More than 2 million animals perish in Bolivia wildfires

More than 2 million animals perish in Bolivia wildfires

This snake could not escape the flames of a fire in the Otuquis National Park in eastern Bolivia.
This snake could not escape the flames of a fire in the Otuquis National Park in eastern Bolivia.

LA PAZ: More than two million wild animals, including jaguars, pumas and llamas, have perished in weeks of wildfires that devastated huge swaths of Bolivian forest and grassland, environmental experts said Wednesday.

The fires devastated the Chiquitania tropical savanna in the east of the country.

"We have consulted the biologists of Chiquitania and we have exceeded the estimate of more than 2.3 million missing animals in many protected areas," Professor Sandra Quiroga of Santa Cruz University told AFP.

Latin American ocelots, and other wild cats like pumas and jaguars, as well as deer, llamas -- and smaller forest animals like anteaters, badgers, lizards, tapirs and rodents -- were victims of the fires, according to biologists investigating the scale of the damage.

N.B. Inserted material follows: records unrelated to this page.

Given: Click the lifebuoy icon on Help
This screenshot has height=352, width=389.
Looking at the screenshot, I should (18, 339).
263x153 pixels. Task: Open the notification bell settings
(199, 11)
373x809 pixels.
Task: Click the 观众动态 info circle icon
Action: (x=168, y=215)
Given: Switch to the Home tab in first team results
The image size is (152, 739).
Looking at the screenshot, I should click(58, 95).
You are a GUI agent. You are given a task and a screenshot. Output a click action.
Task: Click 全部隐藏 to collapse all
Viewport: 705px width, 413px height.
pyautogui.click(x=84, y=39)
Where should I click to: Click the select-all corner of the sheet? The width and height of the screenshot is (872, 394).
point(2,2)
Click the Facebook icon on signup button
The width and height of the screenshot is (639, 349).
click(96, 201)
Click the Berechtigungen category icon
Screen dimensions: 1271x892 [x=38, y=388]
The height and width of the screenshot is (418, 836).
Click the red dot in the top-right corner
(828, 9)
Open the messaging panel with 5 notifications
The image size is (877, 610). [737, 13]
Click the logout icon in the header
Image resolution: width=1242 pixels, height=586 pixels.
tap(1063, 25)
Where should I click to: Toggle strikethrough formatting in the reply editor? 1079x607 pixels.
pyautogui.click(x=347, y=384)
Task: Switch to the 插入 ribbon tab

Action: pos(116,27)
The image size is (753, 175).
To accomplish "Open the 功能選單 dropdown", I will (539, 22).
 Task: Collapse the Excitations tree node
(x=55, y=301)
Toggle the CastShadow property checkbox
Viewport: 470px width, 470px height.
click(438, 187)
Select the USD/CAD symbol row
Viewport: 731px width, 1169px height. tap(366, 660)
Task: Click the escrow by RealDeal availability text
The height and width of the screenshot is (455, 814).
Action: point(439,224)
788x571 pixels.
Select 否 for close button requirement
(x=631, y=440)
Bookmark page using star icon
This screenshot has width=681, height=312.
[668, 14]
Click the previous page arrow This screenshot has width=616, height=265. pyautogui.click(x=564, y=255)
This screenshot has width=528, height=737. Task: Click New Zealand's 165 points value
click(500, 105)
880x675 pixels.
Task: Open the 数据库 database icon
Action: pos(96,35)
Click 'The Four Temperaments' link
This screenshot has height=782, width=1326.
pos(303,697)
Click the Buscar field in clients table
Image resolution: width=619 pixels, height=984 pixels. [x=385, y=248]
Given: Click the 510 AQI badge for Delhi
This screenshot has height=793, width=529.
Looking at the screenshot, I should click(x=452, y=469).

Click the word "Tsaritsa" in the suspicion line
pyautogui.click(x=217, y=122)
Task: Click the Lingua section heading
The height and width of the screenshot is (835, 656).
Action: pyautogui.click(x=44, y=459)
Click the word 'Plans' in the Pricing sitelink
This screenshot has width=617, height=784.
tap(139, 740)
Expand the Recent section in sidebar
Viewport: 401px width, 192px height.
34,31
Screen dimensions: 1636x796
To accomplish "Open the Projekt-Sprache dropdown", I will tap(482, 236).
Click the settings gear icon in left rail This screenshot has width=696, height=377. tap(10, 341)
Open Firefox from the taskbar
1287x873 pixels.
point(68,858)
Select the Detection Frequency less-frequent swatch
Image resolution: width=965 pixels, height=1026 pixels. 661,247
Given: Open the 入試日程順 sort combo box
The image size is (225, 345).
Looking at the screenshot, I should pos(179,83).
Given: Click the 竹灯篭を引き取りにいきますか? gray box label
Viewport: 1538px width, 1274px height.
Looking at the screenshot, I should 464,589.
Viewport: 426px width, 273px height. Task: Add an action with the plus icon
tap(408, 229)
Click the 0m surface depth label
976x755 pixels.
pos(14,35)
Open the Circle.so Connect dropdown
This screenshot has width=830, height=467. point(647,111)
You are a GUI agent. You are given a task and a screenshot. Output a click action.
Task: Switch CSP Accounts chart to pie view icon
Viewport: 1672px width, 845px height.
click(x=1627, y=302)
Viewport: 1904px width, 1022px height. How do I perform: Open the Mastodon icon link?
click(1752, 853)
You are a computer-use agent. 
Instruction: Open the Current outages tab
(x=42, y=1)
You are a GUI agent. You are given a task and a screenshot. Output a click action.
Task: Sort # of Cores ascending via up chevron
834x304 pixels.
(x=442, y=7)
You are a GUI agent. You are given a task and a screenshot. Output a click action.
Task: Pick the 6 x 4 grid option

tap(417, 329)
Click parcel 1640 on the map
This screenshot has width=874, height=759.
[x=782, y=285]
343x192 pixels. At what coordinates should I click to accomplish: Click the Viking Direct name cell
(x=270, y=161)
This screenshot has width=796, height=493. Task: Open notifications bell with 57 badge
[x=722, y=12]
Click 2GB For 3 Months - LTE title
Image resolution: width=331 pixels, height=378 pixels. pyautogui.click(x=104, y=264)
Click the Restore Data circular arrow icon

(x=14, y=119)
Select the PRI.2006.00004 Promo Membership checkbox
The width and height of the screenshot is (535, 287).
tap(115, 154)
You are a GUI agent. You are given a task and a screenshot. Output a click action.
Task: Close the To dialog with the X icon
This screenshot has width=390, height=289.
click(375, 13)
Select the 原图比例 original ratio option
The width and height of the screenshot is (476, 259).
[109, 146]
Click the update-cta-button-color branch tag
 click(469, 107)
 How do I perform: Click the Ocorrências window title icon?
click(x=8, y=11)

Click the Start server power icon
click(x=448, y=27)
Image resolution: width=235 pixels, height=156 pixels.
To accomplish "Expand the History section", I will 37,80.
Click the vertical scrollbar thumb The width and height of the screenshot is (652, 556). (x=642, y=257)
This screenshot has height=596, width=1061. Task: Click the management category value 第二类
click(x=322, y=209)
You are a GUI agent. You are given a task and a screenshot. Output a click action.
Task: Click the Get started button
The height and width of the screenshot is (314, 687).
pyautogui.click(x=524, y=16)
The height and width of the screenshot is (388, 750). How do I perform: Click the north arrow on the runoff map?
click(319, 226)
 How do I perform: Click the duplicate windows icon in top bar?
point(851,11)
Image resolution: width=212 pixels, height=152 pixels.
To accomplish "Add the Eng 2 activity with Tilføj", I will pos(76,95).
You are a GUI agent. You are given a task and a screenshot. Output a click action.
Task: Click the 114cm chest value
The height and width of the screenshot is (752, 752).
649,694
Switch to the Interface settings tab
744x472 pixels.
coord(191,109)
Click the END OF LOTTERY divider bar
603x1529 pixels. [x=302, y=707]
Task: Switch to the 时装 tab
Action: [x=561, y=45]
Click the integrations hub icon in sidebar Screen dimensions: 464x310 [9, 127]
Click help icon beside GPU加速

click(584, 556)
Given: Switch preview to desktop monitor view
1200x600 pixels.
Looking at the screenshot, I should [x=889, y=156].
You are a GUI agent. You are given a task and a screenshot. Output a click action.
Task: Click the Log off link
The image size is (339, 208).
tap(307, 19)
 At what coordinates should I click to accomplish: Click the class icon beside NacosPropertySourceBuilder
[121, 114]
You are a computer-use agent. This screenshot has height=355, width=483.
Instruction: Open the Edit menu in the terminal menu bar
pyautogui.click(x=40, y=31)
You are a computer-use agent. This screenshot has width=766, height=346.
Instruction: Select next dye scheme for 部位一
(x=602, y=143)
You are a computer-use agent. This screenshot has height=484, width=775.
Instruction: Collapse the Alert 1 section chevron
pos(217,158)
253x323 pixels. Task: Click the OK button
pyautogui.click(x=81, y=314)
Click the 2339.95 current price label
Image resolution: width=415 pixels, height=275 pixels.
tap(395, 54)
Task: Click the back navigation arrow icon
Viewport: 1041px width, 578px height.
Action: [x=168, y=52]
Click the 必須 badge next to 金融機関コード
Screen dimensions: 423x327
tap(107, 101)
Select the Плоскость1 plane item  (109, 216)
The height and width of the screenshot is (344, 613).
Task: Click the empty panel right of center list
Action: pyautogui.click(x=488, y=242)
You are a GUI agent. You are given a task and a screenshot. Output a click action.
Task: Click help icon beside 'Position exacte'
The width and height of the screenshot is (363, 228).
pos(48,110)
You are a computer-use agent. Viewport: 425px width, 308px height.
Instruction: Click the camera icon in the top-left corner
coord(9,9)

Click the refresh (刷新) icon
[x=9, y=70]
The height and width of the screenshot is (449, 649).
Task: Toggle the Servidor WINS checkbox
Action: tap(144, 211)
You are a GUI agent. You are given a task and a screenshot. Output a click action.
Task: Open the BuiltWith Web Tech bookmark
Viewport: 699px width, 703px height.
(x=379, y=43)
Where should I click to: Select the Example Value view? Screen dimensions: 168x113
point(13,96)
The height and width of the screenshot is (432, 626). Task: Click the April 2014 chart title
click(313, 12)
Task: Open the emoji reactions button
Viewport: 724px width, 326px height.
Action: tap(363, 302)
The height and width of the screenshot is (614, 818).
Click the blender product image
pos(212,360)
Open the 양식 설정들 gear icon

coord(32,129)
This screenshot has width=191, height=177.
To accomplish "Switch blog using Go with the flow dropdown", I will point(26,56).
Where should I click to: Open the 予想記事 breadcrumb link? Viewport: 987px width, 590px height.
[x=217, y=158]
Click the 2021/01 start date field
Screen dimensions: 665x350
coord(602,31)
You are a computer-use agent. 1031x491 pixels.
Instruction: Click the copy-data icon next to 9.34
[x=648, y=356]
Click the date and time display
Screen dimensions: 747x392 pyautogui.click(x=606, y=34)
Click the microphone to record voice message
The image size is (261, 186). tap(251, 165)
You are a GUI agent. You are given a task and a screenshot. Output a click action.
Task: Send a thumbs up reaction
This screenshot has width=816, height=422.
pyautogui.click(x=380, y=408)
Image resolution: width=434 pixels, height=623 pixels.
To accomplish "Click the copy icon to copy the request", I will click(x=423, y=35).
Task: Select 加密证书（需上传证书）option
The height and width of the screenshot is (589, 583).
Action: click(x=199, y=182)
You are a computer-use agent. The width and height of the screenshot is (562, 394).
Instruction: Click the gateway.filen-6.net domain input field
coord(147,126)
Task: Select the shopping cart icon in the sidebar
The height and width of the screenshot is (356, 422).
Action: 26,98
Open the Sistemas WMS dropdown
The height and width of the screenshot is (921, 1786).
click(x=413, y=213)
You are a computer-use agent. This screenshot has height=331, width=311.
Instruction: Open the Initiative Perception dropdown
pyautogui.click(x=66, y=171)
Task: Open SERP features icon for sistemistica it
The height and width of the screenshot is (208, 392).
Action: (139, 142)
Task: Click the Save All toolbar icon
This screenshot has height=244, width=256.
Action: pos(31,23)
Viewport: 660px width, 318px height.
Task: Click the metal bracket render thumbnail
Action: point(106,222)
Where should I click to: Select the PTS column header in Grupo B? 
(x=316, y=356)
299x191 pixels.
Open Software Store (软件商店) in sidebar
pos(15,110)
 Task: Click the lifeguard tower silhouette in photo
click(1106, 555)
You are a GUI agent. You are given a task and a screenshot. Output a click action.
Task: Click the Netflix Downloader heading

Local media showed images of charred animal carcasses in the smouldering forests and birds fleeing to zones spared by the flames.

The fires, which have devastated more than four million hectares (10 million acres) since August, has completely destroyed the "primary forest" extending over 100 hectares in the Tucavaca reserve in the eastern Santa Cruz department.

"The forest is totally charred and the damage is irreversible. It will never get back to normal," said Quiroga.

The eastern department of Santa Cruz has been the hardest hit of Bolivia's nine departments since the fires began in May and intensified in late August

Bolivia in August enlisted special firefighting planes, a Supertanker Boeing 747 and a Russian Ilyushin, as well as helicopters, 5,000 firefighters, soldiers and police but the fires have still not been extinguished.

Environmentalists blame laws enacted under leftist President Evo Morales, who has encouraged burning of forest and pasture land to expand agricultural production.

The government attributes the blazes to dry weather and flame-fanning winds.